Recovery efforts had been stalled in previous days by volatile gases, but teams entered Monday after the tunnels were ventilated.
The recovery of the remaining bodies, paves the way for federal investigators to enter the mine as they try to determine what caused the worst U.S. coal mining disaster since 1970. Investigators had not yet entered the mine early Tuesday, Jarrett said.
The team of inspectors from the Mine Safety and Health Administration briefed Secretary of Labor Hilda Solis and MSHA director Joe Main at the Upper Big Branch mine Monday.
The mine's owner, Richmond, Va.-based Massey Energy Co., has been under scrutiny for a string of safety violations at the mine, though CEO Don Blankenship has defended the company's record and disputed accusations that he puts profits ahead of safety.
Authorities have said high methane levels may have played a role in the disaster.
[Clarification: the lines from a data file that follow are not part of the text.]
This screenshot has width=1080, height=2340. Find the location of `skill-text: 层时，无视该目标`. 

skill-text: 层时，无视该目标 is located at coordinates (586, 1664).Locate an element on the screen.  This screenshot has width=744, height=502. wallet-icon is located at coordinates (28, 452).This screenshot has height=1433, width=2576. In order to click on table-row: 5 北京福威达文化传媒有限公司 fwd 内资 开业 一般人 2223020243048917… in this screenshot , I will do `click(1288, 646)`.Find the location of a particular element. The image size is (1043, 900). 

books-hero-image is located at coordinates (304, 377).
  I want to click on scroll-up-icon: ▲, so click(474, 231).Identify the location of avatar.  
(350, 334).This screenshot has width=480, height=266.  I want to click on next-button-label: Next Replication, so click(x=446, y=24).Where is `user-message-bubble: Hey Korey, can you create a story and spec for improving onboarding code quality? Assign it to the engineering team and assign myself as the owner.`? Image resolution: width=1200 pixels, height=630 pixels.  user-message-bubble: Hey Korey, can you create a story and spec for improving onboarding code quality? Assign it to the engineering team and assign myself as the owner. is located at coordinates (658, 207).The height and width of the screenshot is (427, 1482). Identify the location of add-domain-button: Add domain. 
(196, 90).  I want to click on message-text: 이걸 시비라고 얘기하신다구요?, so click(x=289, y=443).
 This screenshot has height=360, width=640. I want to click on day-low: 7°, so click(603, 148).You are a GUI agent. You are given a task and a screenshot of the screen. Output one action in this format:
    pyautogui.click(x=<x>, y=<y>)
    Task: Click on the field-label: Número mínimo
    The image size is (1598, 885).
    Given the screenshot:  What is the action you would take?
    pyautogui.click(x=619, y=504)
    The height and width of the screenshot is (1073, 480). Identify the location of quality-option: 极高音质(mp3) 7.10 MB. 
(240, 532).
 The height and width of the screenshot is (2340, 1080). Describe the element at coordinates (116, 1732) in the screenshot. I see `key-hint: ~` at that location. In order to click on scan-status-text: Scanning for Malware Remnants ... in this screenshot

Massey has been repeatedly cited and fined for problems with the system that vents methane and for allowing combustible dust to build up.
New York state's comptroller and a pension fund adviser called for Blankenship's resignation immediately as chairman of Massey's board.
Comptroller Thomas DiNapoli, trustee of a retirement fund holding more than 300,000 shares of Massey stock worth $14 million, said the company failed to adequately manage risks at the mine.
A similar challenge came in a letter to Massey from William Patterson, executive director of the Washington, D.C.-based CtW Investment Group, which works with union pension funds.
Mourning continued Monday exactly a week after the explosion, with the ceremony at the state Capitol and a moment of silence at 3:30 p.m. President Barack Obama ordered all U.S. flags in the state flown at half-staff until sunset Sunday.
Virginia Gov. Bob McDonnell also asked people in his state to observe the moment of silence. He restored $750,000 in funding for mine safety inspections in Virginia to the state's strained budget, saying the tragedy in West Virginia was a wakeup call.